Aus Berichten von armen Seelen im Fegfeuer wissen wir, daß diese Seelen für sich selbst nichts bewirken können als Sühne leisten für die begangenen Sünden.
Wir wissen nicht, wie die Gerechtigkeit des Herrn jesus Christus die abgestorbene Seele im Jenseits empfangen hat! Darum ist gut und richtig so viel wie möglich für die Seelen der Verstorbenen zu beten, zu büßen, hlg. Messen zu zelebrieren/zelebrieren zu lassen und Weihwasser zu spenden. Diese Almosen der Barmherzigkeit verkürzen den armen Seelen im Fegfeuer die Zeit der Reinigung – nicht unreines kann in das Himmel gelangen, spricht der Herr.
Fazit: egal WER verstorben ist: die abgestorbene Seele braucht IMMER unsere Hilfe! durch gebet, Buße, hlg.
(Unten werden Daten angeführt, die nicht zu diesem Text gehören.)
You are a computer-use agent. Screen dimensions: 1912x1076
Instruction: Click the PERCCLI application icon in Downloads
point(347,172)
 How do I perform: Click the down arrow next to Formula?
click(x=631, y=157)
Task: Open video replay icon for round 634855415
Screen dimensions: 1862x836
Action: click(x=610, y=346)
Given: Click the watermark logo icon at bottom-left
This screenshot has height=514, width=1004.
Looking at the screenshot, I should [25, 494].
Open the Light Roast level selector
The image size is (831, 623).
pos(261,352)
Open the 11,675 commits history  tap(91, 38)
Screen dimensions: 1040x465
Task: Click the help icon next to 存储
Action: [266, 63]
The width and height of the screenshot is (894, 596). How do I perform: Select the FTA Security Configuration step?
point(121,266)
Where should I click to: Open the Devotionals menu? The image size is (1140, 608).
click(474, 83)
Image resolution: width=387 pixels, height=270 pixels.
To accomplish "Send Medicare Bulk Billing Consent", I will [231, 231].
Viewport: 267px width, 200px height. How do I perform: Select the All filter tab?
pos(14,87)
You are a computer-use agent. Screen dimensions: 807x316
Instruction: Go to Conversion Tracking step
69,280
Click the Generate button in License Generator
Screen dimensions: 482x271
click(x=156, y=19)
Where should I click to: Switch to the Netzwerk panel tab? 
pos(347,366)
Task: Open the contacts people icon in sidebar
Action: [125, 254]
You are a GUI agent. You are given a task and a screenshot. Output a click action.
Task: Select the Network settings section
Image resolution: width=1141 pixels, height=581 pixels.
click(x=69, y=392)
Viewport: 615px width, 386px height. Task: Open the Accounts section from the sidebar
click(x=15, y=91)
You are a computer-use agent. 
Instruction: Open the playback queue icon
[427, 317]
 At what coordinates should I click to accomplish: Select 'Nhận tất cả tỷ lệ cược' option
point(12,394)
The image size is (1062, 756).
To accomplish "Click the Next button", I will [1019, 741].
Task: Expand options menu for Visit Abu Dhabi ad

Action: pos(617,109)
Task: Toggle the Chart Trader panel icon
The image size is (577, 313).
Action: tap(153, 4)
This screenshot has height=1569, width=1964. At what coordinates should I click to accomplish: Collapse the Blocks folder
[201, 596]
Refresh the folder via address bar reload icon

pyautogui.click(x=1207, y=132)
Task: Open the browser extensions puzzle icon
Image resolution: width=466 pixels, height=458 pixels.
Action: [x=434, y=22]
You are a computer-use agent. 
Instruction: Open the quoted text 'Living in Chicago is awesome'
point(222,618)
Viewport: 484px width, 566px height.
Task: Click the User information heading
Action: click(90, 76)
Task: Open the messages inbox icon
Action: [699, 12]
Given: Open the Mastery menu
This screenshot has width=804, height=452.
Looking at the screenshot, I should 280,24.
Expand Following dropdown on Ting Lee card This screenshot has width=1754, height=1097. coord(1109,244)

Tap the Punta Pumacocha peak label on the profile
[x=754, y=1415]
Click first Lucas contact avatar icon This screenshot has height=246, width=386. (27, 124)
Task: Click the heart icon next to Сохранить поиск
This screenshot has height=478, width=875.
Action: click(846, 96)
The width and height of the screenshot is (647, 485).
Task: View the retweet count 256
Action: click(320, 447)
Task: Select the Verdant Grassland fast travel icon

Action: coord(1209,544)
Messen, Weihwasserspenden. Sehr hilfreich sind auch die 30-heiligen-Messen oder Messnoven oder auch Gregorianische Messen für die verstorbene Seele!
Besonders je mehr Verantwortung die abgestorbene Seele für andere Seelen auf Erden gehabt hat, z.B. Priester, Bischöfe, Päpste. Es fällt schwer sich vorzustellen, daß heute noch Päpste im Fegfeuer sich befinden, nach hunderten von Jahren!
Es gibt also sehr sehr viel zu tun für die armen Seelen im Fegfeuer!!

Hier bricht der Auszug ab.